----- SOURCE TEXT -----

The exchange of fluid between the plasma and the interstitium is determined by what?
Hydraulic and oncotic pressures.
Starling’s Law:
Net filtration = LpS x (Δ hydraulic pressure - Δ oncotic pressure) = LpS x [(Pcap - Pif) - s(nx cap - nif)]
What factors cause edema/volume overload?
1. Increased venous pressure
- Blood volume expansion (heart failure, renal disease)
- Venous obstruction (hepatic cirrhosis, deep venous thrombosis)
2. Hypoalbuminemia
- Loss of albumin in urine (nephrotic syndrome)
- Decreased hepatic albumin synthesis (hepatic cirrhosis)
3. Increased capillary permeability
- Burns
- ARDS
- Malnutrition syndrome
- Idiopathic capillary leak syndrome
4. Lymphatic obstruction (lymphedema)
- Primary: genetic defect
- Secondary: radiation, parasites
5. Renal sodium retention
- Inability to excrete the Na and water (pts with kidney disease)
- Appropriate compensatory response to effective circulating volume depletion, with urine Na under 20 meq/L
Clinical manifestations of edematous states?
- Jugular vein distention
- Pulmonary edema
- Pleural effusions &/or pericardial effusions
- Ascites
- Edema of the lower extremities (> 3L)
- Puffy eyes
- Dyspnea (pulmonary congestion): PND, DOE, Orthopnea
Describe edema in heart failure: pathogenesis, effect on ions…
Perception of low effective arterial blood volume (EABV) due to heart failure
- Activation of sympathetic nervous system,
Renin-AII- Aldosterone and ADH.
Na and water retention by the kidney
- Urine studies
- Low FENa, High SG
Describe the problem with systolic heart failure.

-----

**ACTIONS TO TAKE**
1. Please transcribe the edema notes starting with "- Appropriate compensatory" and going on through "Aldosterone and ADH.".
2. Write the next part of the edema notes, picking up right after "Describe the problem with systolic heart failure."

----- STUDY MATERIAL -----

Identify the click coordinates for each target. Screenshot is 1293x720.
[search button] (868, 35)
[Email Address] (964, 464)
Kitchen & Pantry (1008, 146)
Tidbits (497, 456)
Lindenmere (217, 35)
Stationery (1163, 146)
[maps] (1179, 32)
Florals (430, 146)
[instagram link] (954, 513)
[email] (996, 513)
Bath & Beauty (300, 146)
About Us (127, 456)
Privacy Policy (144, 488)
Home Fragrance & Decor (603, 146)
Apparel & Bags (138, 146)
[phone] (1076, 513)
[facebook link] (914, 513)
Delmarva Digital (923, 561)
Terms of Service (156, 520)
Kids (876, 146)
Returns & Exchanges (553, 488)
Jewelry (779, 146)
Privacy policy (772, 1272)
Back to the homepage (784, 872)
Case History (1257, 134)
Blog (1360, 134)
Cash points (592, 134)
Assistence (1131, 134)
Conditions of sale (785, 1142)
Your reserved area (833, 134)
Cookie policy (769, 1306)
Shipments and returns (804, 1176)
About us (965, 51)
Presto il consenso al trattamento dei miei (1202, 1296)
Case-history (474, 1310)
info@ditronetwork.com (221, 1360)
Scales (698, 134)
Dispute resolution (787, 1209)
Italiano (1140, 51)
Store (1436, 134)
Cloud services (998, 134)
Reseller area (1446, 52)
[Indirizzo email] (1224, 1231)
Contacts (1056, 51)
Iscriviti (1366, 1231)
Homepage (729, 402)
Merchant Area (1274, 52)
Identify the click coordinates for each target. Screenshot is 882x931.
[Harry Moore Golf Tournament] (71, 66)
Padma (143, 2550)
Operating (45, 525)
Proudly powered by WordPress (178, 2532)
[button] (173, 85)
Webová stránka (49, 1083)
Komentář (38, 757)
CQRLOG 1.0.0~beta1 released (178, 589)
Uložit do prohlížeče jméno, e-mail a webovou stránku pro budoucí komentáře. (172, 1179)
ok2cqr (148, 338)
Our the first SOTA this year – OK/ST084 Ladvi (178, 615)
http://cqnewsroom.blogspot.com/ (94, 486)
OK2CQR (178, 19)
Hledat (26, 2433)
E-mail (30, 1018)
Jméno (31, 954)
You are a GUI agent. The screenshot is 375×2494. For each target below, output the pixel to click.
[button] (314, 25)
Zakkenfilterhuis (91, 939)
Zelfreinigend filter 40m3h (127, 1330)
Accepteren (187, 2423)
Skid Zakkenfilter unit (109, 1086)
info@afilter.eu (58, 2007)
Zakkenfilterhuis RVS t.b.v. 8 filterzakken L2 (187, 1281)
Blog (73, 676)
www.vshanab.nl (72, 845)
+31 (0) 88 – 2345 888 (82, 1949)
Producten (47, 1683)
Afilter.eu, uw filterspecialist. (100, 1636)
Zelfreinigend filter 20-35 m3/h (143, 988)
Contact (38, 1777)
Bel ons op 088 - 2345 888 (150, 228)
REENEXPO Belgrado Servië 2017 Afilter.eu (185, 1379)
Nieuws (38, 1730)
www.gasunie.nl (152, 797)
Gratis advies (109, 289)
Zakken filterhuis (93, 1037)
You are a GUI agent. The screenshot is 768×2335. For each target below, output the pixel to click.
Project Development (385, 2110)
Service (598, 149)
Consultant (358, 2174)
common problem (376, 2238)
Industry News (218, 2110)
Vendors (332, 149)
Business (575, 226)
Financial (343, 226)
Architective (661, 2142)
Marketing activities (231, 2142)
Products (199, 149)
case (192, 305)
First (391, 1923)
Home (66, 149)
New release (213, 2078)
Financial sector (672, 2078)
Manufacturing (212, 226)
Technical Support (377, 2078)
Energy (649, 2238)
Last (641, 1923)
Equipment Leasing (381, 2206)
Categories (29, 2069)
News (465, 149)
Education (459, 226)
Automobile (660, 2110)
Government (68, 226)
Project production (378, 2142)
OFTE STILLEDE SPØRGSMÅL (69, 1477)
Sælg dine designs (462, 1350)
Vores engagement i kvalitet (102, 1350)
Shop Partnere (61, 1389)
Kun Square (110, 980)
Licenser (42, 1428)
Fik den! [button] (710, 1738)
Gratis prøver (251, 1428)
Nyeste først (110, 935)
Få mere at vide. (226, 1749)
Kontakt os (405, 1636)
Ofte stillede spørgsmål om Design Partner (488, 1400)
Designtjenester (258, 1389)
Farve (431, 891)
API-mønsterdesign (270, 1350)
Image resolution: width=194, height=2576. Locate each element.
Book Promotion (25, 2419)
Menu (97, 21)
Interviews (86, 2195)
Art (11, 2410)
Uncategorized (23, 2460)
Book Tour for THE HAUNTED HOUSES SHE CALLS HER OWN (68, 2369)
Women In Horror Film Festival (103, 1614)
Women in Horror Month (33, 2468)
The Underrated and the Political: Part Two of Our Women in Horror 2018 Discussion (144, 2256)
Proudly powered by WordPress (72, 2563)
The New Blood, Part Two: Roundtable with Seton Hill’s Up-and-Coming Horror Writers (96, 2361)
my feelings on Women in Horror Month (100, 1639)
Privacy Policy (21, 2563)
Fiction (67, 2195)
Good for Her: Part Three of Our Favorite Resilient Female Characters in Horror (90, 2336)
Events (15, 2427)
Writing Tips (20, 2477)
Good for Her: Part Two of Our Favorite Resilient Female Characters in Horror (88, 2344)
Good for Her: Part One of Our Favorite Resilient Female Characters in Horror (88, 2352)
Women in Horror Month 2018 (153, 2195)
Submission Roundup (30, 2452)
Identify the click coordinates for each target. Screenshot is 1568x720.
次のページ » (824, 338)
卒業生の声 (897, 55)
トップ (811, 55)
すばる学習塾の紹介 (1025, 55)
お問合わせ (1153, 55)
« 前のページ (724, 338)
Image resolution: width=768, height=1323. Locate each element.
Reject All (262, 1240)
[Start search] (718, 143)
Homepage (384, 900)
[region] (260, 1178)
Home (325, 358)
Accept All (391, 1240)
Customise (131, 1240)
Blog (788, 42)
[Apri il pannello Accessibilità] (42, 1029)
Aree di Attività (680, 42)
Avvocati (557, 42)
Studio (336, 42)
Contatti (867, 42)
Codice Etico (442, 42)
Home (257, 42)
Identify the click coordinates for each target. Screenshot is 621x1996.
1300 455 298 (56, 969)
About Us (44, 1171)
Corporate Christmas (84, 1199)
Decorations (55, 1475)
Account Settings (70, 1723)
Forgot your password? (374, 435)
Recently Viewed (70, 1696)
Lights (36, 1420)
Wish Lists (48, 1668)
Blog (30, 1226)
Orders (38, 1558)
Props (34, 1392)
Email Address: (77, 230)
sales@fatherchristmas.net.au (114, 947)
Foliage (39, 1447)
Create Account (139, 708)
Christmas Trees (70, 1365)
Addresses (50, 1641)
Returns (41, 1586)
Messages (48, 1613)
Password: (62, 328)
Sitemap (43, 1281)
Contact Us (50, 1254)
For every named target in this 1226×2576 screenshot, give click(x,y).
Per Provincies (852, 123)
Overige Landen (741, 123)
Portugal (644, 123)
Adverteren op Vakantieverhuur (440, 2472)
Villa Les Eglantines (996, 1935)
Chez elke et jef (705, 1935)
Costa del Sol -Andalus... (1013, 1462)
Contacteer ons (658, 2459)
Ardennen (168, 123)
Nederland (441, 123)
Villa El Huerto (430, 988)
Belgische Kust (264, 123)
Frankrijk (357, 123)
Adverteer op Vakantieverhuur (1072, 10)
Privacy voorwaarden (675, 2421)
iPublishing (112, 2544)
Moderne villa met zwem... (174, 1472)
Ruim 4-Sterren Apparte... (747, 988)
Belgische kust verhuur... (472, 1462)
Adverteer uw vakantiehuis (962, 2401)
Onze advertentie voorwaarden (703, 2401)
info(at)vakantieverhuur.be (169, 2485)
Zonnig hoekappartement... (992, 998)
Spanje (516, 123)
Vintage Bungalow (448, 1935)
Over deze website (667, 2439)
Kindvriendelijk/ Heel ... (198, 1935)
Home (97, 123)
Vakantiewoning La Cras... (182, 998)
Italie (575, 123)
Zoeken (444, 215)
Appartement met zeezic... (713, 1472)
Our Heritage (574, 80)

-----

**ANSWERS FOR THE EXERCISE**
1.
- Appropriate compensatory response to effective circulating volume depletion, with urine Na under 20 meq/L
Clinical manifestations of edematous states?
- Jugular vein distention
- Pulmonary edema
- Pleural effusions &/or pericardial effusions
- Ascites
- Edema of the lower extremities (> 3L)
- Puffy eyes
- Dyspnea (pulmonary congestion): PND, DOE, Orthopnea
Describe edema in heart failure: pathogenesis, effect on ions…
Perception of low effective arterial blood volume (EABV) due to heart failure
- Activation of sympathetic nervous system,
Renin-AII- Aldosterone and ADH.

2.
Treatment?
Problem = Low EF
Treatment:
- Treat underlying causes
- Na & water restriction
- Diuretics
—- loop diuretics
—- Combination of loop diuretic and thiazide
—- Aldosterone antagonists
- Digoxin
- ACEi/Angiotensin II receptor blocker
- Beta blockers
- Vasodilator: Isosorbide and hydralazine
Describe the problem with diastolic heart failure.
Treatment?
Problem = Inadequate LV filling (normal EF)
Treatment:
- Treat underlying causes
- Control of HTN
- Control of ventricular rate in patients with tachycardia
- Control of edema with salt and water restriction and diuretics
Describe the problem with cirrhosis: what is sensed? Ion handling?
Problem:
- Perception of low EABV due to perpetual arteriolar vasodilatation (?NO, ?PGs).
- As in CHF, sympathetic nervous system, Renin-AII-Aldosterone and ADH are activated.
- Na & water retention follow (low FENA)
- Hepatic flow obstruction favors the formation of ascites
Treatment for edema in cirrhosis?
- Treat underlying causes of hepatic cirrhosis: ETOH, hepatitis
- Na restriction, water restriction if SNa
What is the problem with nephrotic syndrome (NS)?
(Nephrotic syndrome: problem with glomerulus so that pt is losing protein…)
- Activation of the intra-renal renin/angiotensin system, with resultant Na & water retention.
- The cause for activation of the renal AII-system is unknown.
- Except in some children with nephrotic syndrome, the EABV is normal in spite of low serum albumin.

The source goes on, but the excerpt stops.